### TEXT
1. I spoke to a neighbor (old man) who says "there's alot of drugs around here - shooting every night.

Then I called a Broker who services the area who says:
2. "I would stay away from that area"

THEN I called the distric precinct who tells me:
3. "there's a lot of police activity in that district"

Now I'm looking to FLIP the place, it's an awesome price and a good 80% market value - it needs about $7k of work... I understand that many "Flips" are in distressed neighborhoods but is this normal??? Should I shy away from this?? MOST of the places I saw that were GOOD potential money makers were in not so nice areas... is this what I should be expecting and just go ahead, buy and give it a good price (10% below market)? Do properties actually sell in these "bad" areas?? I HAVE the Moolah! I just need to find out if I should spend it!!

Comments(8)

  • hibby7613th November, 2003

    Price + repairs should equal about 70% of FMV (of sold comps).

    with only a 10% margin, you'll be lucky to get out of it....let alone with a profit.

    You've overlooked:
    Closing costs (on both ends)
    holding costs
    commissions

    those add up very quickly.

    What's your exit strategy? How are you planning on selling it. Why would someone buy your house instead of the one next door for sale?

    generally people who flip, sell the properties at 90-95% of FMV so they can minimize the holding costs and move them quickly.

    Not to be a doomsdayer, but sounds marginal, to say the least.

  • dtaylor13th November, 2003

    Oh crap, I screwed up.. I said 80% market value I meant below (price could be about 12-13k, market value for the area is about 40k)... my fingers were moving slower than my brain! it can be fixed up etc and at the end of it I would put maybe a total of 19-20 grand into it... I would ask about 35-37k for it.... but it's still in that neighborhood!

    sorry for the confusion

  • jamespb13th November, 2003

    hibby76 sounds right to me. $13k + $20k rehab costs = $33k. If you think you're selling for $35 at the low end, seems like a deal to walk away from.

  • kmaples13th November, 2003

    My only advice I can give without seeing the property and the area is: If it looks like a dog, smells like a dog, then you probably have a dog.

    take the advice from those around you and combine that advice to make your decision.

    just my .02

  • dtaylor13th November, 2003

    OK - I just can't seem to communicate today so I will cease.. the 20k I mentioned was the total (buying + fixing up) and the low end sale price would be 35k making it a potential 15k profit... I was interested in if anyone had ever filpped in a crappy neighborhood... that's all... but I will discontinue this post as I can't seem to get my point across (too much coffee I guess)

### TASKS TO COMPLETE
1 – Rewrite the stretch of the house-flipping thread from "with only a" through "door for sale?", swapping "holding costs" for "carrying costs".
2 – Carry on the house-flipping thread from its last post.

### RECORDED INFORMATION
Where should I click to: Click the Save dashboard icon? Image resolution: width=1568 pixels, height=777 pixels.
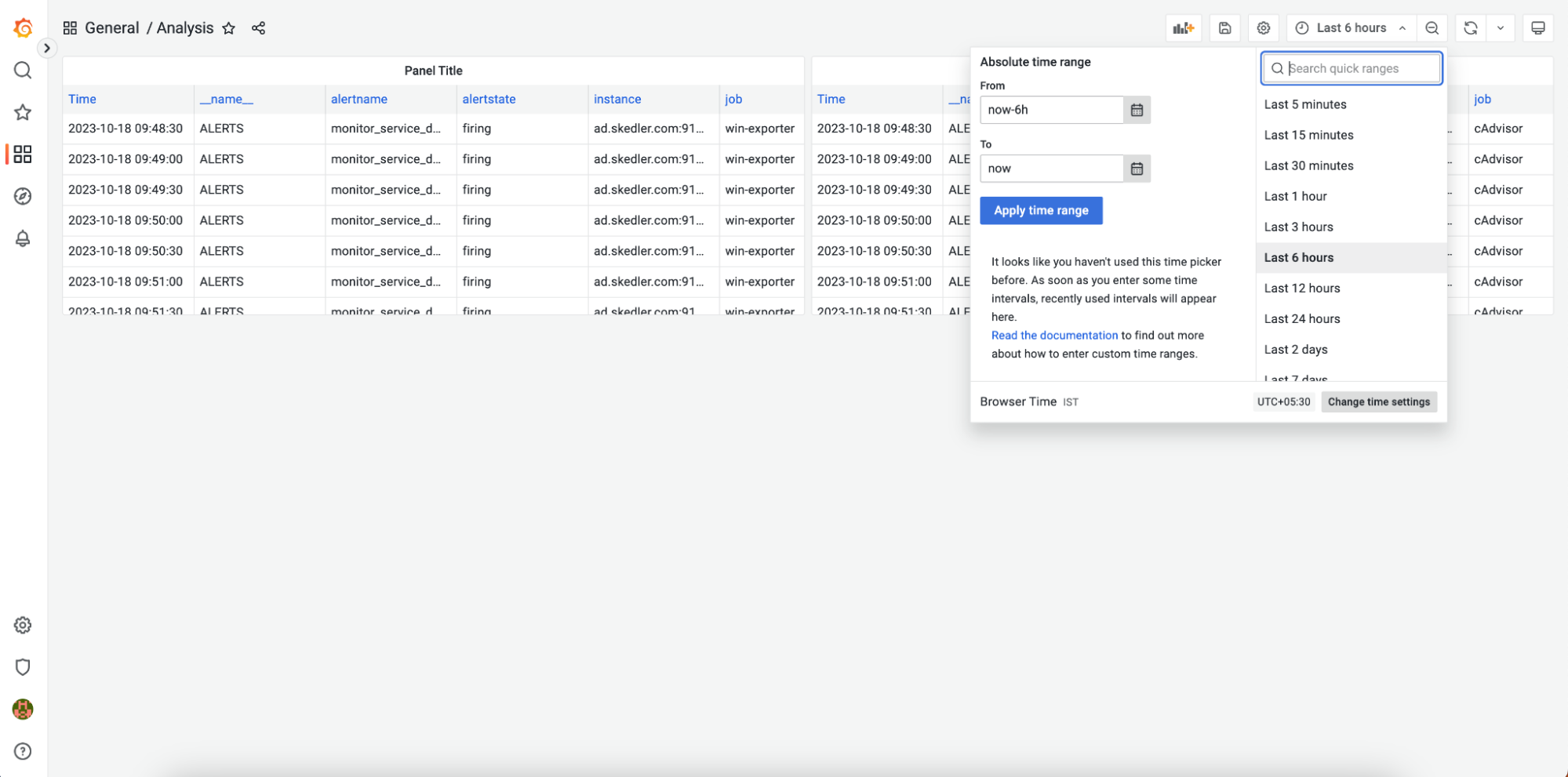click(x=1224, y=27)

### ANSWER SET
1 –
with only a 10% margin, you'll be lucky to get out of it....let alone with a profit.

    You've overlooked:
    Closing costs (on both ends)
    carrying costs
    commissions

    those add up very quickly.

    What's your exit strategy? How are you planning on selling it. Why would someone buy your house instead of the one next door for sale?

2 –
    Thanks anyways!

  • hibby7613th November, 2003

    $.20 cents on the dollar is a TOTALLY different story.

    How did you estimate the rehab costs? Most people severly over or under exagerate how much it costs to rehab it. I'd make sure you're under 70% after all is said and done. Over that and it's not worth it.

    My only other concern would be to look at the direction of the neighborhood. Right now people live there. If every other house has a for sale or for rent sign on it, and people are up and leaving, then I'd stay away from it.

    If people are staying in that area, and vacancy rate is reasonable (10% or better) and people are buying homes then it sounds like a great little project to make a dime off of. [ Edited by hibby76 on Date 11/13/2003 ]

  • classimg13th November, 2003

    Here is our suggestion, neighborhoods change, and with an increase in police presence, could the property values go UP? Sometimes cash flow is the name of the game. Could you perform a 2 year undeclared lease option on the property with the approach that someone will accept a portion of the rehab in exchange for a small future down payment? If all the moons in the sky aline properly you have created a money machine. Down payment, monthly rental, long term tenant, and the neighborhood could appreciate. Structure the lease option where the future price of the home will be reviewed WHEN the option is executed. If your tenant leaves after 2 years, you have accumulated funds along the way the rehab is complete and you are building equity.

    Yes, there may be a few items we overlooked, but the core technique can be used with a few twists.

    Keep us posted on your progress.

    Eric & Rosa
    [addsig]

  • dtaylor13th November, 2003

    Thank you for your insight 'classimg' - I'm still doing my homework on it and plan on "circling the block another time or two"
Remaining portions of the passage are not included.